December 4, 2009 at 11:07 am
Corruptors of the Bible?? I think that every single book in the Bible has been the subject of ongoing revision, almost from the instant of first oral transmission or writing, and I don’t think “corruption” is quite the word for this process, since it implies that there was something pure or original about the first Judeo-Christian traditions, which were so heavily influenced by earlier religions. Check out Bart Ehrmann’s books.
Reducing animosity- yes. Just as I didn’t bother to look up “alien God,” most people aren’t going to bother to find out what Rey has defined as “Catholic.” Just because I have no use for religion doesn’t mean I enjoy seeing its followers abuse each other.
I do in fact suspect that Rey has gone past the bounds of merely selecting scriptures to suit his fancy, and is creating his own theology. I conclude this from remarks like : “He was a God from outside our universe who came and did good to make the god of this world jealous and crucify him.” If that’s not a new concept, it’s new to me. Speculation about multiple universes has only been around for a few decades, but of course religion will charge in to claim new turf, just as New Agers claim that positive thinking changes our destinies through the mechanism of quantum physics.

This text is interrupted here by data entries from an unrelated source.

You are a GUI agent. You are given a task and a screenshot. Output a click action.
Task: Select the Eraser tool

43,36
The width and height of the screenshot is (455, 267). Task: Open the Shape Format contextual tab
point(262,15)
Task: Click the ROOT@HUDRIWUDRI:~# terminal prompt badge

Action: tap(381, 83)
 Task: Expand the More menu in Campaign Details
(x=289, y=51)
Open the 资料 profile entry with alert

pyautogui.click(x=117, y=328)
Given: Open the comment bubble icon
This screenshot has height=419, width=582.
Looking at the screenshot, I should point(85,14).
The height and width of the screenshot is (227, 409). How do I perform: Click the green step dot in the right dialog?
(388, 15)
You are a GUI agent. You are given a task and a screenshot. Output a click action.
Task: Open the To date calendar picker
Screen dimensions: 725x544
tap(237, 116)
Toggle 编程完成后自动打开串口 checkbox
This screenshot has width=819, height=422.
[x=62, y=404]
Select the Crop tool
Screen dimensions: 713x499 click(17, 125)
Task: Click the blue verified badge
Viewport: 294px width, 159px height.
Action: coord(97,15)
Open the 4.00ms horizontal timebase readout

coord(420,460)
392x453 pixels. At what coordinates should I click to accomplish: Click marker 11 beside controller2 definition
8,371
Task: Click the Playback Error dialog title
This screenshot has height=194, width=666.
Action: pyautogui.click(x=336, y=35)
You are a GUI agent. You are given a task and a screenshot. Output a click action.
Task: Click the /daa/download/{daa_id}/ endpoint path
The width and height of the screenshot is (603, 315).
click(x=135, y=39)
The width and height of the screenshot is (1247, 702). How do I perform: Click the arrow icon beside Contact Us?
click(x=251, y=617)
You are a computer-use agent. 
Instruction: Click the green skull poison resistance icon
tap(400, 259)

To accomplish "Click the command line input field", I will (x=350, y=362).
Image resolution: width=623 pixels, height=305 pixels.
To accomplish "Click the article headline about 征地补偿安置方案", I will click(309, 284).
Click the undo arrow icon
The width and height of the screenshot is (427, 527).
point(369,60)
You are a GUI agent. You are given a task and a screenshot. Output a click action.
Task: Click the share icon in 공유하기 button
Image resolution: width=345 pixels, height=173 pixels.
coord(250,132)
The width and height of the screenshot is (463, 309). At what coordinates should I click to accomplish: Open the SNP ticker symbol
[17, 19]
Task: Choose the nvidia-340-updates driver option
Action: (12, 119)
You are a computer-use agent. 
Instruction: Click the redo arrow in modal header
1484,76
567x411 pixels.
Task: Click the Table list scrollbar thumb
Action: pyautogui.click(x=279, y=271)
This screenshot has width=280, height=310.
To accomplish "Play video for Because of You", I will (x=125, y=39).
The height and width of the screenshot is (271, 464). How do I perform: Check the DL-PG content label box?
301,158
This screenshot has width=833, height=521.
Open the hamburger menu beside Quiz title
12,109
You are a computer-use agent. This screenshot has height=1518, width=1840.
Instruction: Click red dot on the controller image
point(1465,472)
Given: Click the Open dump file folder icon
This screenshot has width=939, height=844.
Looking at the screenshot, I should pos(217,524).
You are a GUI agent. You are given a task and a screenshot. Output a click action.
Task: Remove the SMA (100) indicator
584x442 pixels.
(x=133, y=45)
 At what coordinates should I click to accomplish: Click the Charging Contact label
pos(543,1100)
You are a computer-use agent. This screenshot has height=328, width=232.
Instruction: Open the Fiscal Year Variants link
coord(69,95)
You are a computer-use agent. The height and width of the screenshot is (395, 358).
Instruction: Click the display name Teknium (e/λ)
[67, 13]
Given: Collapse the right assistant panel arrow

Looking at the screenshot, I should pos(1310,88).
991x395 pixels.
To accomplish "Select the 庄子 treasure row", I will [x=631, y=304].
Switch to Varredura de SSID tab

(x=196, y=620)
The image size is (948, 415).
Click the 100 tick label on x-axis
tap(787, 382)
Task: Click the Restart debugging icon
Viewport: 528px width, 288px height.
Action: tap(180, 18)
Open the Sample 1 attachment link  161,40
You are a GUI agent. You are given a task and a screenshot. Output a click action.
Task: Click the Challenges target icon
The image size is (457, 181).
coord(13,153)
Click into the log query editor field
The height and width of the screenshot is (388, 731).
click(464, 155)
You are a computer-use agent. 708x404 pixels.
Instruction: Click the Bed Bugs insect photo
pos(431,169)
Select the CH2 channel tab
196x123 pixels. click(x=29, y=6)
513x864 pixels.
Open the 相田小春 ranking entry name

Think about how Rapture theology was cobbled up from various vague scriptures in the 1830s. Maybe we are the unwilling witnesses to the birth of a new sect.
December 4, 2009 at 3:38 pm
“He was a God from outside our universe who came and did good to make the god of this world jealous and crucify him.” If that’s not a new concept, it’s new to me. (nazani14)
It’s Marcionism which is as old as the early 2nd century. See Yeznik (or Eznik) of Kolb (or Golb)’s summary of the Marcionite view of how the cross saves men. Eznik of Kolb on the Mystery of Marcionite ‘Redemption’
December 4, 2009 at 3:42 pm
Eznik of Kolb, by the way, was a 5th century writer wikipedia article on Eznik of Kolb.
I might as well post the most relevant paragraph of his summary of Marcionite doctrine. Speaking of the Good God, he says:
“He sent his Son to redeem them and ‘to take on the likeness of a slave and to come into being in the form of man’ [Phil 2:7] in the midst of the sons of the God of the Law. ‘Heal’ he said ‘their lepers and give life to their dead and open [the eyes of] their blind and make very great healings as a gift to them, so that the Lord of creatures might see you and be jealous and raise you on a cross.’”
December 4, 2009 at 3:46 pm
As to ‘Catholic’ being too confusing, it is customary for modern scholars to refer to the 2nd century Catholics as Proto-Orthodox. I suppose I can either use that term or Proto-Catholic from now on.
December 5, 2009 at 1:17 pm |
Well, at least the man isn’t as irresponsible as his dad was. I mean, we’re talking about someone who made a bet with the devil to kick Job in the balls repeatedly, and when Job called him on it he not only had Job rebuked, he *sent someone else to do the rebuking for him*. >_>
December 7, 2009 at 8:45 am |
The first time I heard of “WWJD” it was in Harper’s Magazine: http://www.harpers.org/archive/1999/03/0060427
December 14, 2009 at 9:59 am |
What I *do* like about this post is that it helps to *not* paint Jesus as a blond-haired, blue-eyed Savior who likes to carry lambs around.
I think the scriptures you’ve chosen show a very diverse and *real* Jesus Christ.
God was “off the chain” at times in the Old Testament as well, so this behavior by JC shouldn’t be quite such a surprise. I like it!